21;For people living around the courtyard, the space provides a sense of safety and privacy; the courtyard is a quasi-public space that mediates between the home and the street. For the city at large, the courtyard is an urbane housing type that can fit well into a variety of different settings, including single-family housing.
22;Strangely, almost no such courtyards have been built in Los Angeles since the early 1930s. In recent years, however, Elizabeth Moule and Stefanos Polyzoides, partners in the firm Moule & Polyzoides Architects and Urbanists, have attempted to revive the form with a dozen projects in Southern California.
23;Two of their recent projects are "Seven Fountains" in West Hollywood and "Mission-Meridien," a mixed-use project at a future light-rail station in South Pasadena. They show Moule and Polyzoides trying to adapt the courtyard to modern-day requirements, while issuing an implicit challenge to the building industry about standardization.
24;"Modern architecture is not about style," Polyzoides says. "The original intent of modernism was about solving new problems." Each new site, each budget, must be approached as a new problem, even while preserving the basic typology of the courtyard.

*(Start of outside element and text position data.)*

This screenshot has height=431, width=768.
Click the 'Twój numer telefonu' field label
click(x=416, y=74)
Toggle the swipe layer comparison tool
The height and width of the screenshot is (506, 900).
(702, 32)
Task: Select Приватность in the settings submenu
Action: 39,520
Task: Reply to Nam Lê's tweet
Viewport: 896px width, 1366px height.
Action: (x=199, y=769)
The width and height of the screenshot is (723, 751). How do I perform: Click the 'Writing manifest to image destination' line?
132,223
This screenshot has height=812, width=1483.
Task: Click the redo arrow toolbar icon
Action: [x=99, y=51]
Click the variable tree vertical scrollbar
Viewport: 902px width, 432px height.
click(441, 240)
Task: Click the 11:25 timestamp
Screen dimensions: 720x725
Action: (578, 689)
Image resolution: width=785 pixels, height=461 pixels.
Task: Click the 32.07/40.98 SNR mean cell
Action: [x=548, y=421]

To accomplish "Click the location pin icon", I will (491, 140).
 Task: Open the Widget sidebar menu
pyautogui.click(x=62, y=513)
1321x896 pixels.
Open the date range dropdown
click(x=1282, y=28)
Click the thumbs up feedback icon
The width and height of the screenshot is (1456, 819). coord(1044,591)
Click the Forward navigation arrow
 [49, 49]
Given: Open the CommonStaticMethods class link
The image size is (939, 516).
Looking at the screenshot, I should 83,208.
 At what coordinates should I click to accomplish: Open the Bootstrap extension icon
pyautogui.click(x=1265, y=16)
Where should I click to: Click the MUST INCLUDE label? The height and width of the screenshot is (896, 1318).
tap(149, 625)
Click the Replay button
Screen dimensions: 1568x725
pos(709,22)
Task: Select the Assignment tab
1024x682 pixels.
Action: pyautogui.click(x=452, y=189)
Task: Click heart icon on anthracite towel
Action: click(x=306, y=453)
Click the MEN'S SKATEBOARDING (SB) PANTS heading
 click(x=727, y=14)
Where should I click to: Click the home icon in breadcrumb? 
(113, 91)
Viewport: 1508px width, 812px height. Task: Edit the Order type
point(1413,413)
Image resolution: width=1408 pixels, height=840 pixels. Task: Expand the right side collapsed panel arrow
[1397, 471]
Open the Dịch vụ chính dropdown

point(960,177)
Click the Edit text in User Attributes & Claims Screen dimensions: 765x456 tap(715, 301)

25;Polyzoides and Moule approach architectural design as town planners would. They design the open spaces —— the courtyards, landscaping, and parking,and then arrange the housing units around these conditions. This is key to their nonstandardized approach. The typical developer would arrange the units, usually at the maximum density allowed by zoning, and then afterwards carve out some space for planting, patios, or a central courtyard. Although nearly all small apartment buildings have courtyards of some kind, they are rarely well designed or inviting spaces.
26;In West Hollywood, Moule and Polyzoides have taken a style that might be forgotten —— the Mediterranean style —— and turned out a beautiful, intelligent, supple building, full of formal beauty and surprise. The project attests to Polyzoides' belief that style is secondary to the deeper issues of architectural thinking.
27;Insofar as it is not "abstract," Seven Fountains is not a modernist building. But it is a completely contemporary building, with many unshowy lessons learned from ancients and moderns alike. Here, on a site of 180 by 160 feet (55 by 50 meters), the courtyard typology is used with virtuosity and freedom to create a series of interconnecting courtyards, each with its own character.